In the case of co-crystallization of the liquid waste of lavender distillation, the results differed significantly from those observed during the encapsulation of extracts derived from the solid waste of the same distillation process. Specifically, in the liquid residue, an increase in total solids concentration was accompanied by a progressive rise in Ef, with peak values exceeding 110% observed at 70 °Brix and E/S ratio of 0.4 g/g. This outcome suggests that increasing the solid concentration of an extract may enhance either the availability of phenolic components for entrapment or the stabilization of the crystalline matrix—likely through increased viscosity and reduced water mobility [12,13,34,36]. This positive effect may also be attributed to improved interactions between the concentrated residue at higher Brix levels and sucrose, which could facilitate its incorporation into the developing crystalline network. Figure 4b depicts the combined effect of the two examined factors (Xs and E/S) on Ef, as observed from experimental data, highlighting two distinct optimization regions. High Ef values (>110%) are observed both at high Xs (≥60 °Brix) with moderate E/S (0.10–0.50 g/g) and at lower Xs (≈35–40 °Brix) combined with high E/S (0.55–0.70 g/g). Among the investigated parameters, only Xs had a statistically significant effect (p = 0.047), suggesting a direct correlation with Ef, in contrast with the E/S ratio, which had no significant individual impact (p = 0.527).

3.2. Encapsulated Products Properties

3.2.1. Ionic Gelation

The preservation of antioxidant activity during encapsulation is critical for the functionality and application of micro-structured systems. In this study, the effects of Calg and Ce of the solid waste extract on antioxidant activity (AA, %) of beads were evaluated. As shown in Figure 5a, AA ranged from ~18 to 80% with a peak (~80%) demonstrated at Calg of 2.5% (p = 0.669) but slightly declined at 3%, likely due to gel microstructure changes that hinder phenolic retention. Ce had a more pronounced, statistically significant effect (p = 0.008): increasing Ce from 1 to 7.5% significantly boosted AA (>70%), which then plateaued or slightly decreased at 15%, possibly due to saturation effects or phenolic degradation. Similar trends were reported by Bevan et al. [37] for the Hibiscus sabdariffa L. extract encapsulated in calcium alginate beads. Figure 5a confirms that maximum AA values occur at Calg = 2.6–2.8% and Ce ≥ 10%, while values of Ce < 5% consistently result in low AA (<40%) regardless of polymer concentration.

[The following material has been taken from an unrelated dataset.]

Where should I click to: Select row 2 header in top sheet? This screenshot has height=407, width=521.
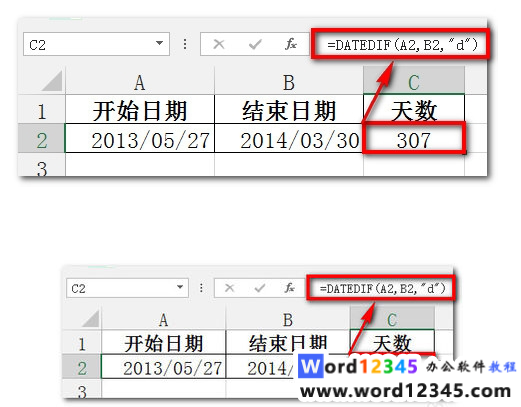(42, 140)
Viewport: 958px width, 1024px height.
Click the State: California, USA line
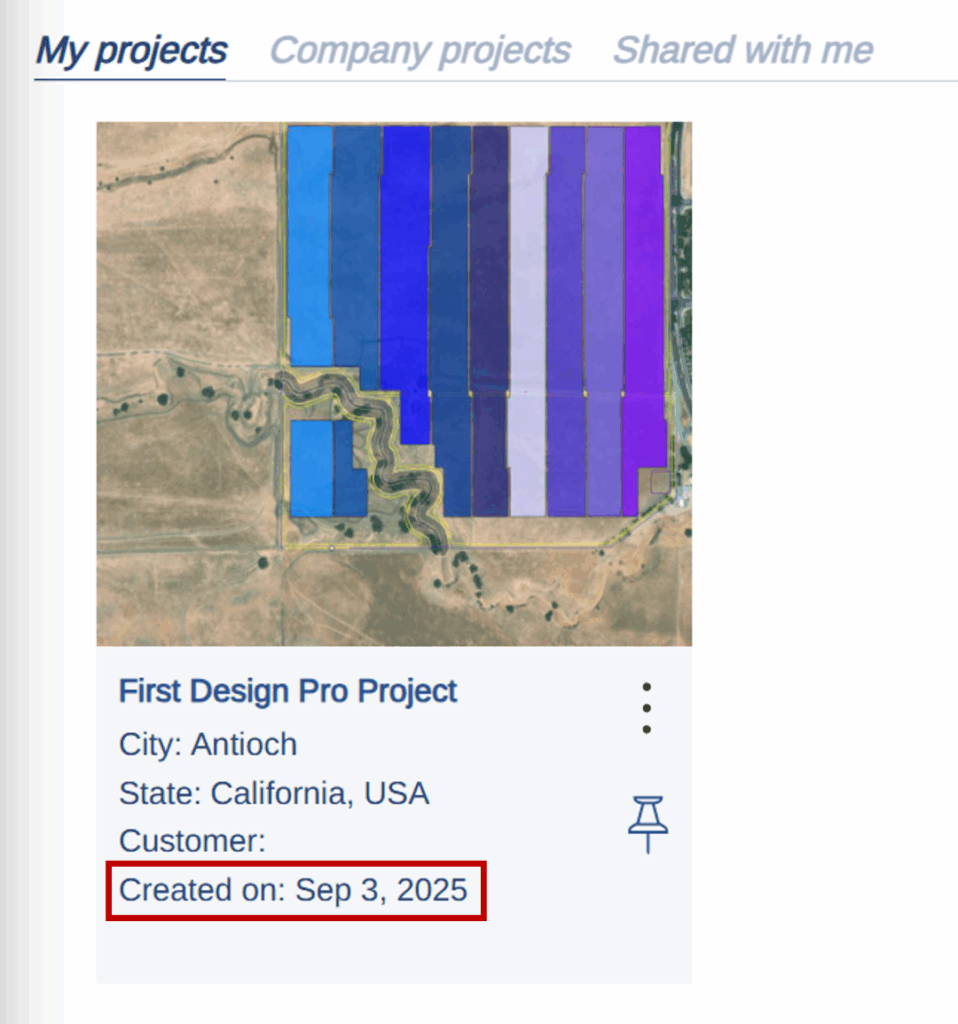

In contrast, during the encapsulation of the liquid waste of lavender distillation, the variable Calg does not appear to significantly affect antioxidant activity (p = 0.613), as AA values remain relatively stable (~68–70%) across the investigated range of Calg, indicating no significant effect on phenolic entrapment or protection against oxidative degradation. On the other hand, Ce emerges as a critical factor (p = 0.000): increasing Ce from 1 to 15% results in a sharp increase in AA, from approximately 20 to over 90% (Figure 5b). Similar trends were reported by Ismaili et al. [38], where increasing the concentration of lavender essential oil in polylactic acid (PLA) nanofibers significantly enhanced AA. Notably, samples containing extract at 12.5% w/w exhibited the highest effectiveness across all applied assays. This supports a strong correlation between bioactive load and antioxidant capacity, consistent with the findings of the present encapsulation study.

Moisture content (MC, %) is a critical physicochemical property influencing the stability, rheology, and microbiological safety of encapsulated systems. In alginate beads produced from solid waste extracts, MC increased with Ce up to ~10–12%, after which it stabilized or slightly declined. This may reflect saturation of hydrophilic gel surfaces or reduced extract incorporation at higher Ce levels. Conversely, increasing Calg from 2 to 3% resulted in a steady decrease in MC, likely due to denser gel network formation that limits water retention by reducing hydrophilic cavities. Ce showed a more complex effect: as Ce increased from 1 to 7.5%, MC rose from ~94% to ~95%, likely due to the hygroscopic nature of phenolic components (Figure 6a). However, at 15% Ce, MC slightly declined or plateaued, possibly due to matrix saturation or reduced permeability. Although the overall MC variation was modest (~1%), the observed trends are considered technologically significant.

In case of encapsulation using the liquid by-product from distillation process, MC was similarly affected by Calg. Within the examined Ce range (1.0–7.5%), a comparable increasing trend in MC was observed, while at Ce of 15%, a slight decrease occurred—likely due to matrix saturation and the formation of a denser gel network. Maximum MC was recorded at Ce = 7.5% and Calg = 2%, conditions that combine a medium load of hydrophilic components with a gel micro-structure favorable for moisture retention (Figure 6b). In contrast, the lowest MC (~94%) occurred at high Calg (3%) and low Ce (1%), where structurally cohesive and less hydrophilic beads are likely formed.

Similar observations have been reported in the international literature. Kučuk et al. [39] encapsulated mango peel extract in alginate beads and attributed the increased MC to hygroscopic nature of phenolic due to hydrogen bonding between phenolic groups and water molecules. Likewise, Toprakçi et al. [40] observed that increasing Calg during rosemary phenolic encapsulation reduced moisture levels, attributed to the formation of more compact gels with fewer hydrophilic regions, which facilitated water release. In general, alginate-based gels are highly hydrophilic and can retain up to 90% of their weight in water [41]—a finding confirmed by all experiments in this study, as moisture values consistently exceeded this threshold.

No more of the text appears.